Il y a une semaine, le Ministre de la justice faisait état de la découverte à Arlit de 400 fûts contenant des matières radioactives (carottes des forages de recherche minière) à l’ancien camp CEA (Camp militaire Madawela) ancêtre de COGEMA, Areva et Orano en 1968, (périmètre de recherche de GOVIEX jusqu’en 2024).

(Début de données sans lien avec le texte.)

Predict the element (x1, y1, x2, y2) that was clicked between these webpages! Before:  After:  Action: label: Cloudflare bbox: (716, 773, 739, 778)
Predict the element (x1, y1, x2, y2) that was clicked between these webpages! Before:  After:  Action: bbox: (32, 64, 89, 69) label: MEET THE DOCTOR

Pour confirmer ce comportement d’Orano, l’ONG Aghirin’man a tiré la sonnette d’alarme depuis 2002, lorsque nous avons réalisé une étude sur le terrain avec des experts de la CRIIRAD et Sherpa. Depuis lors, d’autres découvertes d’atteinte à l’environnement et de mise en danger des populations ont été révélé par d’autres études et travaux complémentaires que nous avons réalisé jusqu’en 2025. C’est ainsi qu’il est important de retenir les points suivants comme étant l’héritage le plus dangereux que nous a laissé Orano au Niger :
- Plus de 20 millions de tonnes de résidus radioactifs à l’air libre dégageant des gaz de radon dans l’atmosphère au site de la Cominak à Arlit.
Avec l’abandon du réaménagement du site par Orano, cette verse constitue la plus grande décharge radiologique abandonnée dans le monde.

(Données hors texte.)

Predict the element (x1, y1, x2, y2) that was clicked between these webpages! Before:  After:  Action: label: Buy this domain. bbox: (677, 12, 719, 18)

- Plus de 20 millions de tonnes de résidus radioactifs contenant 80% de radioactivité au site de la Somair dans les mêmes conditions qu’au site de la Cominak.

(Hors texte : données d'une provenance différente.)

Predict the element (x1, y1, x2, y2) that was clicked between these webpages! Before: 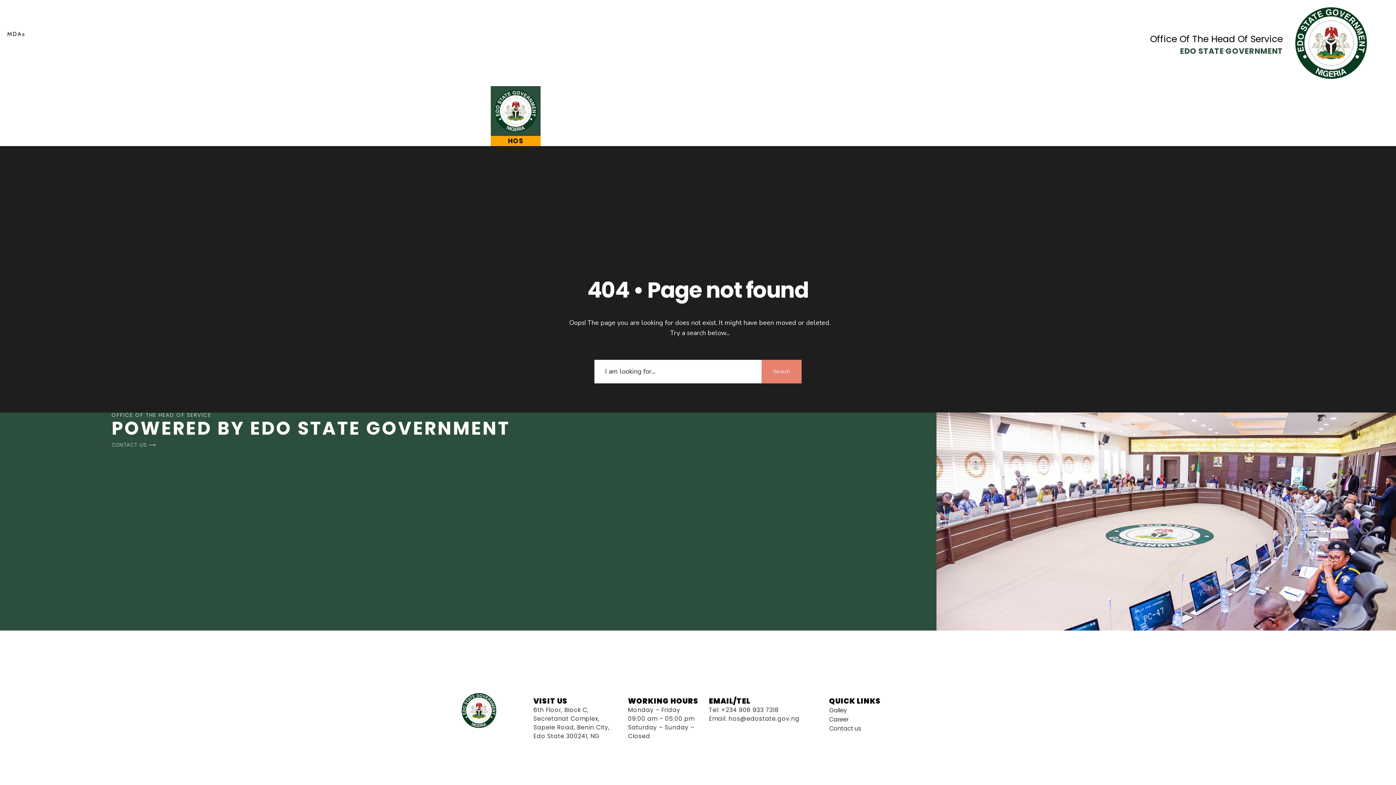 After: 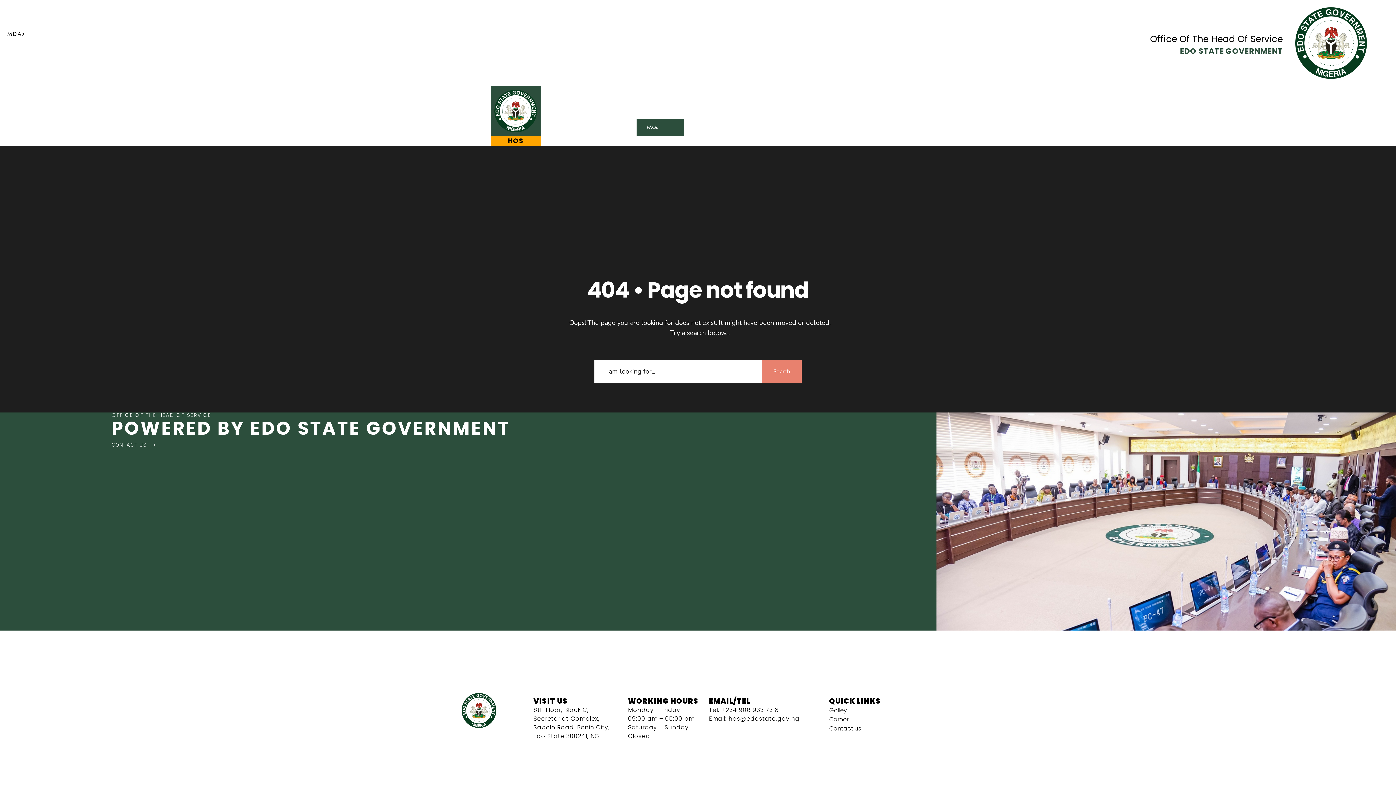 Action: label: Resources bbox: (636, 102, 696, 119)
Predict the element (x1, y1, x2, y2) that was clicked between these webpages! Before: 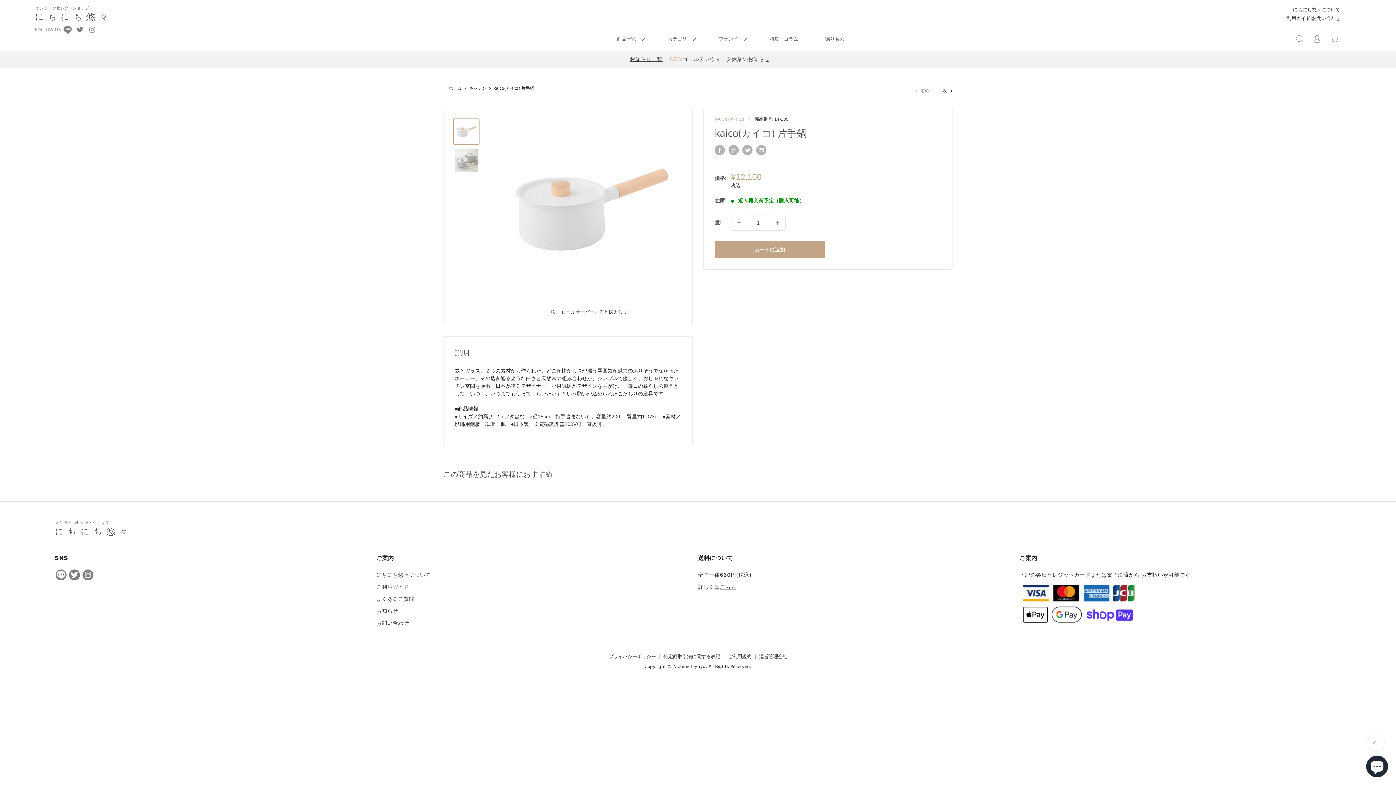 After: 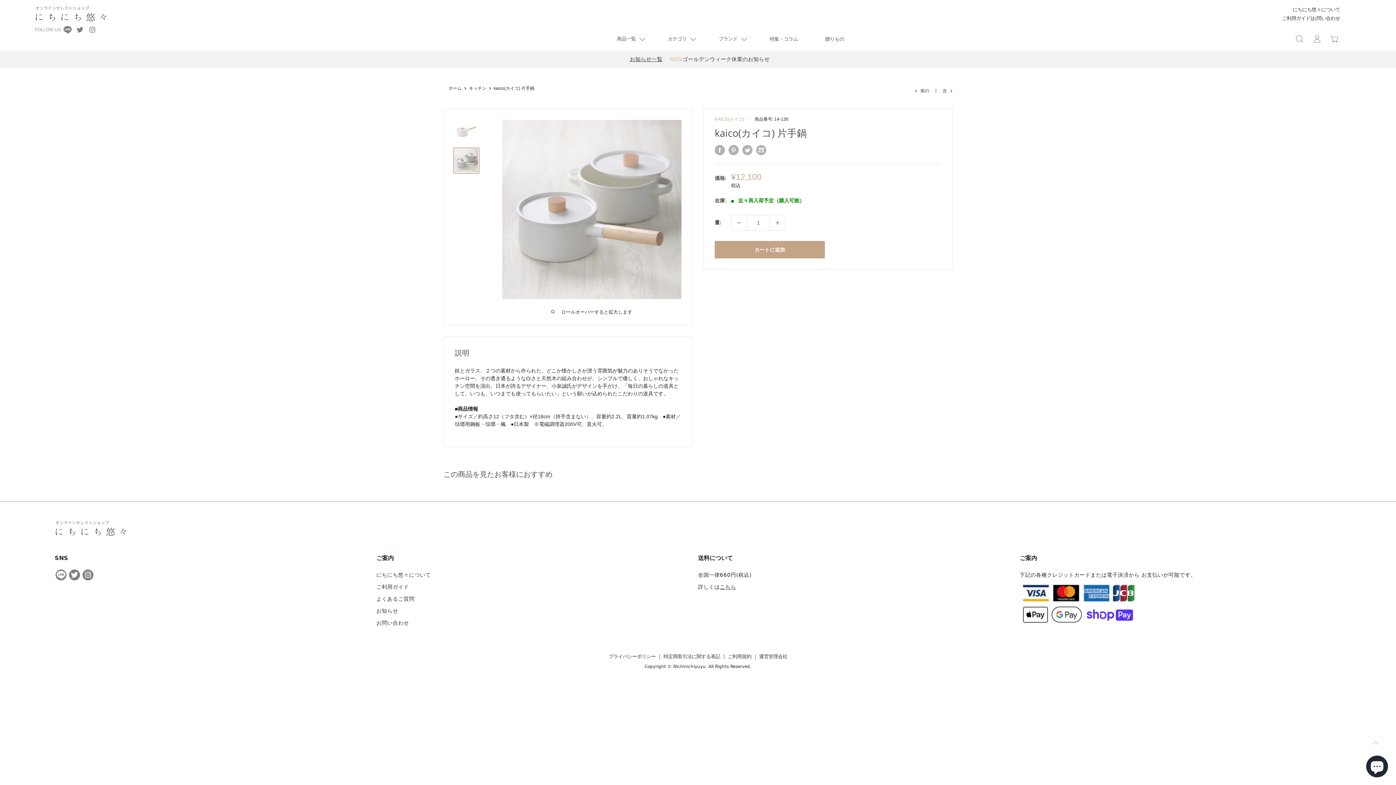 Action: bbox: (453, 147, 479, 173)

- Une nappe artificielle créee par Orano, sous la verse à résidus radioactifs de la Cominak dont le soutirage de 20 m3 par heure depuis 2011 jusqu’au moment où nous sommes en train d’écrire (2,6 millions de m3 soutirés et déposés actuellement en surface dans un bassin), sans qu’aucune étude ne permette de connaître le restant à soutirer ou le contenu de celle-ci. Cette nappe menace actuellement de se mélanger avec les eaux que consomment les populations à Arlit.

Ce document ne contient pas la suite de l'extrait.